[Text and item location rows]

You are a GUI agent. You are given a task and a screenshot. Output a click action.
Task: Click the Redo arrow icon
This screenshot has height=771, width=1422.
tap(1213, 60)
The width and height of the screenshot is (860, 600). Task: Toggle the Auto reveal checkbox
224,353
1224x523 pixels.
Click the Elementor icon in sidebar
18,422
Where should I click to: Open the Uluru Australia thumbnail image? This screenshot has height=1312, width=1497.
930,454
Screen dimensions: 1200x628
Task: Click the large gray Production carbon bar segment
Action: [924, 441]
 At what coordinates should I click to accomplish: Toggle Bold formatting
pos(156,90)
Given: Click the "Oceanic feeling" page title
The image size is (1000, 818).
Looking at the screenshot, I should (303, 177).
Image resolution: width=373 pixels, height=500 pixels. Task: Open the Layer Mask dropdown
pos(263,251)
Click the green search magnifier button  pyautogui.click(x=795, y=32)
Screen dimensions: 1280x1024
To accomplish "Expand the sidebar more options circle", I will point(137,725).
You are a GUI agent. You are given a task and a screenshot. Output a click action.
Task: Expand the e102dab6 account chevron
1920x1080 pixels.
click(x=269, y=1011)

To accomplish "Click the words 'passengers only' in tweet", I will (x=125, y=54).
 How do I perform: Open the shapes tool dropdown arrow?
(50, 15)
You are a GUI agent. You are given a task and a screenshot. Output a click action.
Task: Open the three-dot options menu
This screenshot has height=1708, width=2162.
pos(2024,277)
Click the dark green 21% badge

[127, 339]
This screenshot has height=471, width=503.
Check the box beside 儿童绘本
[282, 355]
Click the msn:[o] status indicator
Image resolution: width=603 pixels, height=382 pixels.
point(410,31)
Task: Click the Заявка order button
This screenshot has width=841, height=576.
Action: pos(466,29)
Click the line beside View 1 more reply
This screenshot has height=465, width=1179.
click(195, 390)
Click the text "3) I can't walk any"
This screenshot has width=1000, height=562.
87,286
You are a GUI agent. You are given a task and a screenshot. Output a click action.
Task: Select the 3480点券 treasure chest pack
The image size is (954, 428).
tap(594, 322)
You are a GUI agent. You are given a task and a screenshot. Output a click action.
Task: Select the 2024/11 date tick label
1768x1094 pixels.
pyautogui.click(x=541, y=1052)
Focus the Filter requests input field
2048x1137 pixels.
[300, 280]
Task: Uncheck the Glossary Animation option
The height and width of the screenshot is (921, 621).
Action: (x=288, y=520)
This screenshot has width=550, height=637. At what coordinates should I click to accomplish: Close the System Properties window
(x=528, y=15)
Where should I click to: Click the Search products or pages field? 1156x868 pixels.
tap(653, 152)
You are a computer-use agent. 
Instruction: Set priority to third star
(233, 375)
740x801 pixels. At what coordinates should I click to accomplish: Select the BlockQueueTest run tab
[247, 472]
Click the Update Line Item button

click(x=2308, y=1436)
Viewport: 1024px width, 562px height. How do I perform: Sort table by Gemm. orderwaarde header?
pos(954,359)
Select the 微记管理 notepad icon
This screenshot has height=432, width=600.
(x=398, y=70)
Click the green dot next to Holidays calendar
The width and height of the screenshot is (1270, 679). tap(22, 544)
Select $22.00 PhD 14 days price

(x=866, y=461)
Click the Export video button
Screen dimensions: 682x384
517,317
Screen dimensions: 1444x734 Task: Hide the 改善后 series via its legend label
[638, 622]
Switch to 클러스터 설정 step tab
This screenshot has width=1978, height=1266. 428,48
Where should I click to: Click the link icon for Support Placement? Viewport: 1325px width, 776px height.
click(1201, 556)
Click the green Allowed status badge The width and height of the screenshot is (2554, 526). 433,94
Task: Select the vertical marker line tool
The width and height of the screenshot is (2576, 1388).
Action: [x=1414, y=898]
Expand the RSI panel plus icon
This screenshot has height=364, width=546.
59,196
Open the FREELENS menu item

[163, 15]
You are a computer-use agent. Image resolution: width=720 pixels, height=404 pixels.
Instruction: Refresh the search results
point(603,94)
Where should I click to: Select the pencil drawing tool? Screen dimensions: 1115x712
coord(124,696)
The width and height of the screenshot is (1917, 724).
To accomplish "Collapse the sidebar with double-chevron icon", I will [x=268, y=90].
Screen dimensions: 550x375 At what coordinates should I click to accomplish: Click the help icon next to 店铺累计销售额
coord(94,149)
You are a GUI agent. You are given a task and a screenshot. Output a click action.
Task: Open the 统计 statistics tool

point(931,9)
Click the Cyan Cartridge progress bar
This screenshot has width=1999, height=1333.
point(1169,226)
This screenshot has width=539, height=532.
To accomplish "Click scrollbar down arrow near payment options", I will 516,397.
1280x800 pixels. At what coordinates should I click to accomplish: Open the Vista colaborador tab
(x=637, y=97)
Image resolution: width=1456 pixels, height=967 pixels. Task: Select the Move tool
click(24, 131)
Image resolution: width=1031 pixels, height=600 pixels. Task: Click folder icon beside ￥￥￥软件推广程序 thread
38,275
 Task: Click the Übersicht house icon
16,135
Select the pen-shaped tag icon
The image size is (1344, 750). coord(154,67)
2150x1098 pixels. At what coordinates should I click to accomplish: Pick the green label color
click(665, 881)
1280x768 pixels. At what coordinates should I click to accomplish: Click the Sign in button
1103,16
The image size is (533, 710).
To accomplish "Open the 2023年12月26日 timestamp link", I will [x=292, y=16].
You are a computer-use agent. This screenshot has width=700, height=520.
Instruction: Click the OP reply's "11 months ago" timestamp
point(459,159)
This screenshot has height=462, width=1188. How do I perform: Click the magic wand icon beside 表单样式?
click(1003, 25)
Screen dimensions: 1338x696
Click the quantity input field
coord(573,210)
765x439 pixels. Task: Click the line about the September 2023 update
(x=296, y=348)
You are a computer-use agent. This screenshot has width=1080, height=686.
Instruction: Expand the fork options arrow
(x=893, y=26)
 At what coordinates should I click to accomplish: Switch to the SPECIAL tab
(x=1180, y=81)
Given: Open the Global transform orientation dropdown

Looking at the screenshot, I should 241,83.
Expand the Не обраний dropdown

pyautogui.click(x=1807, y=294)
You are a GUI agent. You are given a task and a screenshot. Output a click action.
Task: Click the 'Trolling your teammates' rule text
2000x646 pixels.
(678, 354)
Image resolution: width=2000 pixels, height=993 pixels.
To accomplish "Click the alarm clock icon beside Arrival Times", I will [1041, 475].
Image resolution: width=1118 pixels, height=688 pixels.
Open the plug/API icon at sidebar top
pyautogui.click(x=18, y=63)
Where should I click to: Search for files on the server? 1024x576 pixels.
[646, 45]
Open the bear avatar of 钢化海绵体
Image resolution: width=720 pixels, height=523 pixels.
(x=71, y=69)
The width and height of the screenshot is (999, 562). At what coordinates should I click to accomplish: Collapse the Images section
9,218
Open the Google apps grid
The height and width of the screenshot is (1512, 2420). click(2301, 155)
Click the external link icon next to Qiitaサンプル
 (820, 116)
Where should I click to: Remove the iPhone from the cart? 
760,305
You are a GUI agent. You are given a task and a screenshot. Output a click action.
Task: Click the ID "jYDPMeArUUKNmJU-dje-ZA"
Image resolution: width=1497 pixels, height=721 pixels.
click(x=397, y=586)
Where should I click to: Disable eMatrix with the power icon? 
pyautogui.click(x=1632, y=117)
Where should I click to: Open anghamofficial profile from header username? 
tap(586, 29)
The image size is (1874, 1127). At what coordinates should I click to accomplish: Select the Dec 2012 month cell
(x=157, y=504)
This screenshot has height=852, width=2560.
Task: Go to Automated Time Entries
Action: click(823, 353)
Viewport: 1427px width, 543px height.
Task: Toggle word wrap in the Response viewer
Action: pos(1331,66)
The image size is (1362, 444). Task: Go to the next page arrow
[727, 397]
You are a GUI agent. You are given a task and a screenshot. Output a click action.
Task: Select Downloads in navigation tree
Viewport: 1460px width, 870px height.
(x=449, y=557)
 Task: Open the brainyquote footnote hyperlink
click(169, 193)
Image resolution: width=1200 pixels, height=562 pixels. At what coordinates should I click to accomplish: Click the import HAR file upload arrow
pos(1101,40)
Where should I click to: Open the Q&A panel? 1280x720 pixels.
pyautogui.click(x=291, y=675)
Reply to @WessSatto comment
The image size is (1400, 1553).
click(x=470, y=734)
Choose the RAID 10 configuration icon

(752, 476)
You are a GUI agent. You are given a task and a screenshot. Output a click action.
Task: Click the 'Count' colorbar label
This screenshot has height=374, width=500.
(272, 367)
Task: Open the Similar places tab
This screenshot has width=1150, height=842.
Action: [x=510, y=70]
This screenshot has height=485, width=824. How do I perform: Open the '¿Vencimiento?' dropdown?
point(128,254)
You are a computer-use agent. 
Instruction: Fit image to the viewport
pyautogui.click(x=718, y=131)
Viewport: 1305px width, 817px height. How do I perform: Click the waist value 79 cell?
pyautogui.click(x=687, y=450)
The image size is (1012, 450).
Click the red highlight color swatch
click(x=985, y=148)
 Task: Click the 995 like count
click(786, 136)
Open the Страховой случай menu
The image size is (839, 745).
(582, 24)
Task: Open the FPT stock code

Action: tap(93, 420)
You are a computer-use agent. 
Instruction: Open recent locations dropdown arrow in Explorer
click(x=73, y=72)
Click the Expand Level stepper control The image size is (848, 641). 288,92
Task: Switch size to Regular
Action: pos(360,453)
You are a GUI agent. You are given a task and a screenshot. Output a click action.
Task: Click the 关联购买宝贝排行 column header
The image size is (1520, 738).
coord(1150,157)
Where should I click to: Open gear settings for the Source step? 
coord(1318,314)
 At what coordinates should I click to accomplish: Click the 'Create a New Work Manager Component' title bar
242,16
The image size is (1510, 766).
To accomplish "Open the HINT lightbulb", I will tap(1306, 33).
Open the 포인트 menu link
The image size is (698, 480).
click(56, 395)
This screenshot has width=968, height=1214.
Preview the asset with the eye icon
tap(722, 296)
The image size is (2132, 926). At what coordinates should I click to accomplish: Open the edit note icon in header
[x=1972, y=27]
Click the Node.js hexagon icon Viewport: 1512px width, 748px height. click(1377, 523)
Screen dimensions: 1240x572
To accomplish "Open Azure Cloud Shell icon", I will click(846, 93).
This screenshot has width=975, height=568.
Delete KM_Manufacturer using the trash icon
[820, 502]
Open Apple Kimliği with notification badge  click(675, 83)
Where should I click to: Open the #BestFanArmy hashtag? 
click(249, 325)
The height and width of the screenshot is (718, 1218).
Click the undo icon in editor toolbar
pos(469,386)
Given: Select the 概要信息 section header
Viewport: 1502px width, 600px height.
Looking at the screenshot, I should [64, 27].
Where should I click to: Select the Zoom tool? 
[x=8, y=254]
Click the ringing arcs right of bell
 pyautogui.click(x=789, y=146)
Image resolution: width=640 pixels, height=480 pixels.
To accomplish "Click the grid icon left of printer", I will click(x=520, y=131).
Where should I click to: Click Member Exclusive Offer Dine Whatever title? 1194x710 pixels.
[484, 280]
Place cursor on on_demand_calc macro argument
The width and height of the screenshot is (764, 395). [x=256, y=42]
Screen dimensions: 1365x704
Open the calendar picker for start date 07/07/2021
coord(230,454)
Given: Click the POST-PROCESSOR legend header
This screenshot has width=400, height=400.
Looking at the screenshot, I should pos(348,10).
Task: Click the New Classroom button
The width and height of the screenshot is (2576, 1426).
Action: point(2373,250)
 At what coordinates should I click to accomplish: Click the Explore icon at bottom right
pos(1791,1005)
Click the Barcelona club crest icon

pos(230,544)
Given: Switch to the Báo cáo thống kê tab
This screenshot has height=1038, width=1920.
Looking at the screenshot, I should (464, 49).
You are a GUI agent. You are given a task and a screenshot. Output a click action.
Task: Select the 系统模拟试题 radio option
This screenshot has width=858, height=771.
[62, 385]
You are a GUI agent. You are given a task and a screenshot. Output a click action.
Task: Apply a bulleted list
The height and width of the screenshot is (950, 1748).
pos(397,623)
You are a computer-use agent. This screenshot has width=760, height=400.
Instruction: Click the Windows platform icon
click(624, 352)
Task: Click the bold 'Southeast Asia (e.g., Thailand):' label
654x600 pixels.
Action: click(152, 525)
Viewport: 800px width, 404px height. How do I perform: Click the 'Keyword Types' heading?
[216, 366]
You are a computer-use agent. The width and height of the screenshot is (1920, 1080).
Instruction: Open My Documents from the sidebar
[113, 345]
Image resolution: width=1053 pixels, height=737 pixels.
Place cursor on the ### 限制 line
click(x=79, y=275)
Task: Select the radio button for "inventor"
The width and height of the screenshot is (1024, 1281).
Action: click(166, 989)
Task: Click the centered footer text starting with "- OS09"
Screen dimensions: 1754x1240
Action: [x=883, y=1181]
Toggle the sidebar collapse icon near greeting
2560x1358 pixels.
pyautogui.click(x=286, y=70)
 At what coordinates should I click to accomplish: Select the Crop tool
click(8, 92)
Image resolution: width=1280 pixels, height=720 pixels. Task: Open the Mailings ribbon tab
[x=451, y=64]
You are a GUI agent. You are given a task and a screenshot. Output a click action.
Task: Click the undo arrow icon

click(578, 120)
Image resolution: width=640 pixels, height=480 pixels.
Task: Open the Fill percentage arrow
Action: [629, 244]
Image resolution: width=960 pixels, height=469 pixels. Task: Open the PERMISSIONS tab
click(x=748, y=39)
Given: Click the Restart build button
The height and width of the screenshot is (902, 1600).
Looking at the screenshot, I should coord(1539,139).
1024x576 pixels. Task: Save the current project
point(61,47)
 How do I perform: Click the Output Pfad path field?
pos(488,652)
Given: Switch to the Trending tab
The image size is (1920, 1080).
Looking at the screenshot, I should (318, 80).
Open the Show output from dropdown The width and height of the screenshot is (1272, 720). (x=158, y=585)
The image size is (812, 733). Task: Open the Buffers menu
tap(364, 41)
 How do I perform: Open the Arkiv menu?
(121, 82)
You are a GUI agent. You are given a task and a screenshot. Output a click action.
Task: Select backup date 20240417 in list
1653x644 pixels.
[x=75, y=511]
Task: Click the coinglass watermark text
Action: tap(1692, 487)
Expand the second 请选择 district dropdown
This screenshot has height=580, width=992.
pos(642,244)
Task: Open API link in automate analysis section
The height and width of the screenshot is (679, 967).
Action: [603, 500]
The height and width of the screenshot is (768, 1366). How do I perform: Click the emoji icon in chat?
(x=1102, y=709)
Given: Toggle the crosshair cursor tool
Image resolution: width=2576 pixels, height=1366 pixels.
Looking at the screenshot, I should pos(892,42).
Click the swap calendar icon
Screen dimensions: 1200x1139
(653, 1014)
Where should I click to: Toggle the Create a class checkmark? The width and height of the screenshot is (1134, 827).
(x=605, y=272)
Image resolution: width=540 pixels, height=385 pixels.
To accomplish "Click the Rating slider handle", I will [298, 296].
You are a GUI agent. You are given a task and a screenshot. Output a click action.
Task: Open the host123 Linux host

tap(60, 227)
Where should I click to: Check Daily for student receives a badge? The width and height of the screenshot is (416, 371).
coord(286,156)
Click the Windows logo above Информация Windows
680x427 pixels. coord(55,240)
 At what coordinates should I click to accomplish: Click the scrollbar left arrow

_Brief_
Substitute "iPad" for "iPhone" in the rows starting with the line that contains "Where should I click to: Remove" and going on through the line that contains "tap(586, 29)". Reproduce only those lines, with nothing else changed.

_Answer_
Where should I click to: Remove the iPad from the cart? 
760,305
You are a GUI agent. You are given a task and a screenshot. Output a click action.
Task: Click the ID "jYDPMeArUUKNmJU-dje-ZA"
Image resolution: width=1497 pixels, height=721 pixels.
click(x=397, y=586)
Where should I click to: Disable eMatrix with the power icon? 
pyautogui.click(x=1632, y=117)
Where should I click to: Open anghamofficial profile from header username? 
tap(586, 29)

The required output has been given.